Die interaktiven Spiele geben den Teilnehmern ein persönliches Feedback darüber, wie voreingenommen sie während des Spiels waren. So erwerben die Teilnehmer Wissen darüber, wie Entscheidungsfindung in der Praxis abläuft und können Strategien entwickeln, ihre Neigung zu jeder der sechs bekannten kognitiven Biases zu reduzieren:

  • Bias Blind Spot – sich selbst als weniger anfällig für Vorurteile einzustufen als andere
  • Bestätigungsfehler (Confirmation Bias) – Informationen so auszuwählen und zu interpretieren, dass diese die eigenen Erwartungen erfüllen
  • Fundamentaler Attributionsfehler (Fundamental Attribution Error) – die Neigung, den Einfluss von Persönlichkeitseigenschaften, Einstellungen und Meinungen auf das Verhalten anderer systematisch zu überschätzen und äußere Faktoren (situative Einflüsse) zu unterschätzen
  • Ankerheuristik (Anchoring) – sich beim Fällen eines Urteils zu stark auf die erste verfügbare Information berufen
  • Projection – die Annahme, dass jeder so denkt oder handelt wie wir
  • Repräsentativitätsheuristik (Representativeness) – die Wahrscheinlichkeit von ungewissen Ereignissen danach einzuschätzen, wie genau sie bestimmten Prototypen entsprechen

Das Team hat untersucht, in welchem Maße jeder Teilnehmer die spezifischen Biases vor und nach dem Spiel der Games oder der Rezeption eines Videos, das das Auftreten des Bias erklärt, vorgewiesen hat. In jedem Experiment erwies sich das Computerspiel als wirksamer als das Video, den Bias zu mildern.
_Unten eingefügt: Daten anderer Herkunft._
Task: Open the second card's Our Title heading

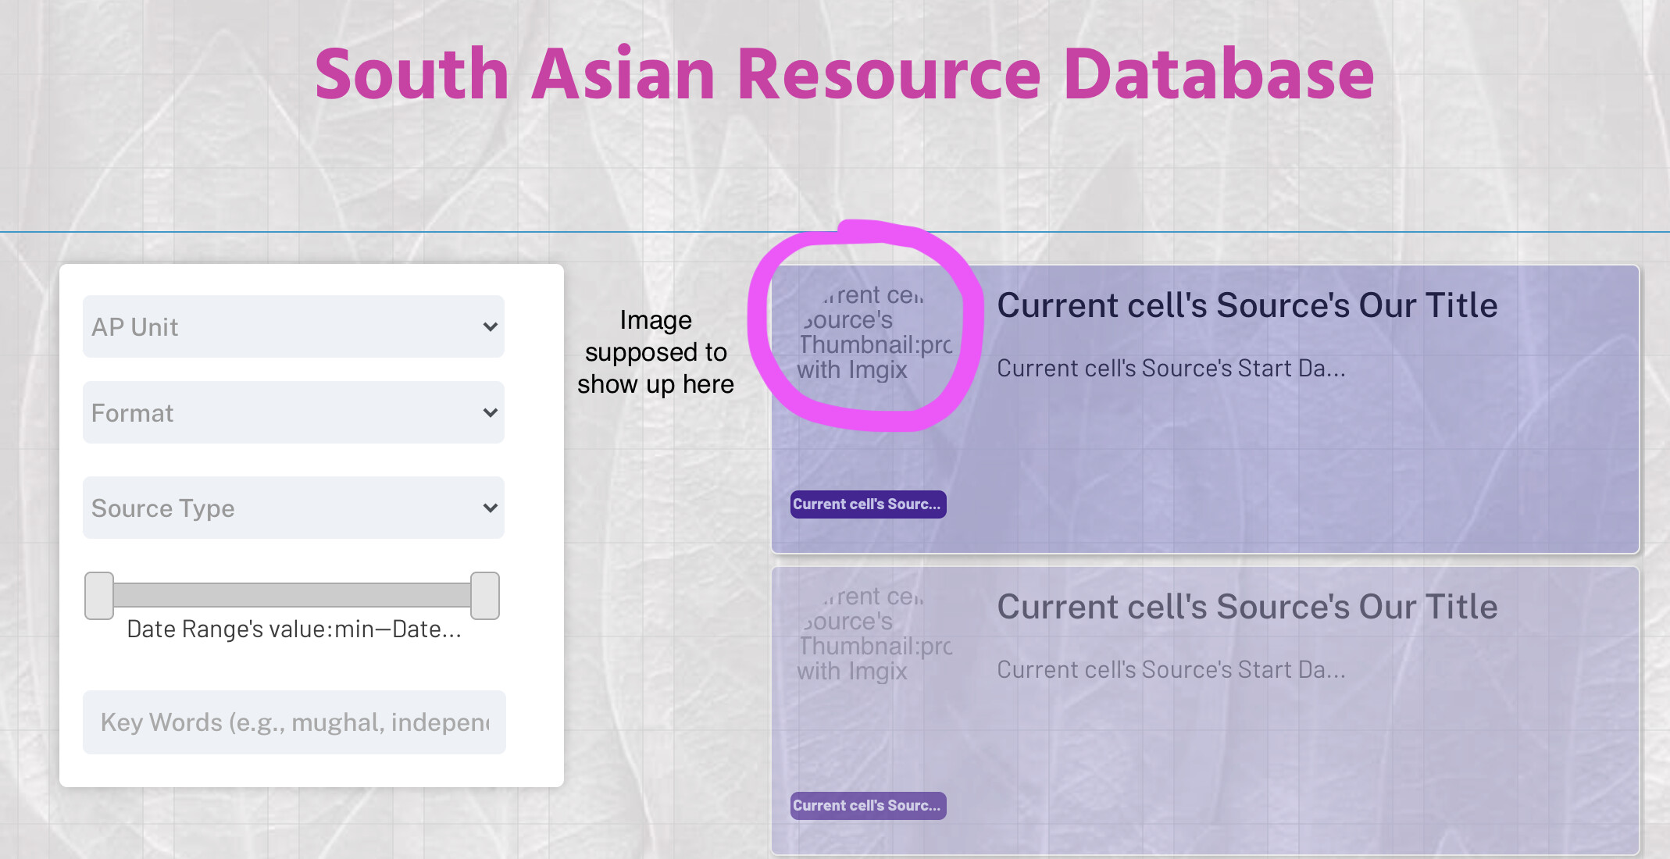Action: click(x=1247, y=607)
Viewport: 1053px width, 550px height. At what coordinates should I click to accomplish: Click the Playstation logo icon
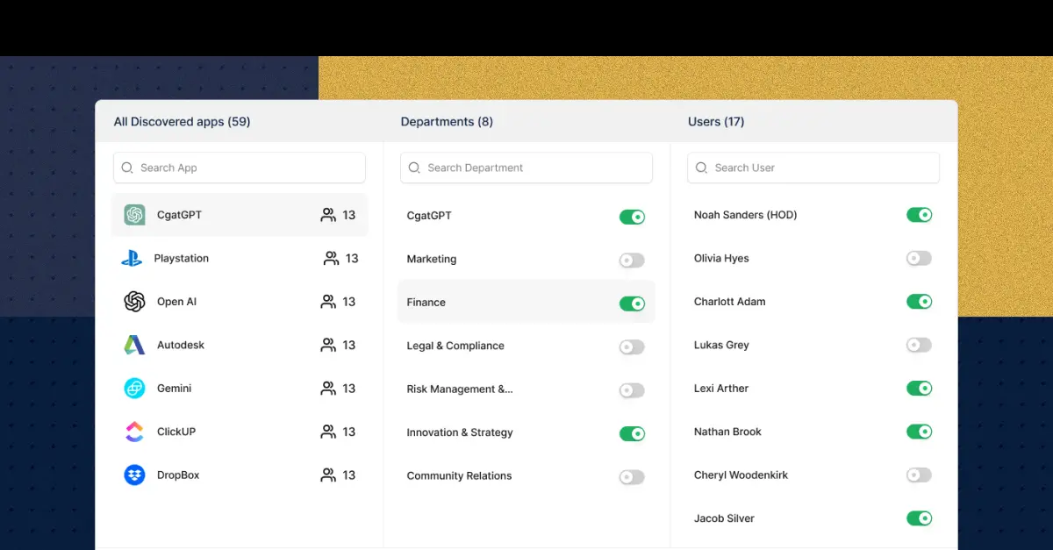132,259
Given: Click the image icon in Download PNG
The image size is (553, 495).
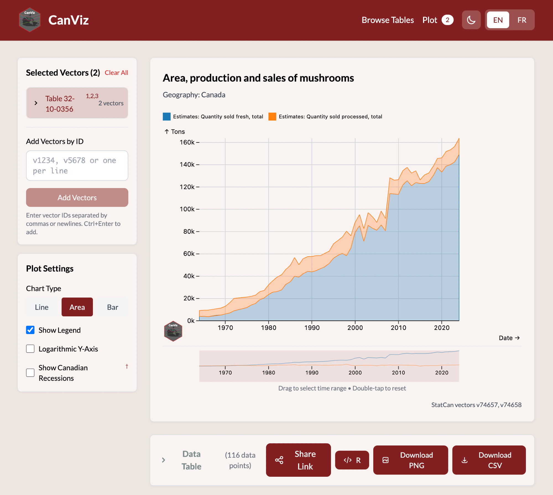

Das erste Experiment zeigte, dass das Game drei Biases (Bias Blind Spot, Confirmation Bias und Attributionsfehler) unmittelbar nach Spiel um etwa 46%, und langfristig um 35% reduziert. Das Ansehen des Videos weist weniger gute Ergebnisse vor: die drei Biases reduzierten sich sofort um etwa 19%, und langfristig um 20%.

Und auch in einem zweiten Experiment, das sich auf die weiteren drei Biases konzentrierte (Anchoring, Projection und Repräsentativitätsheuristik) erwies sich das Computerspiel als effektiver als das Video. Nach dem Spiel reduzierten sich sofort die Biases um 32% und langfristig um 24%. Das Betrachten des Videos reduzierte die Biases sofort um etwa 25% und langfristig um 19%.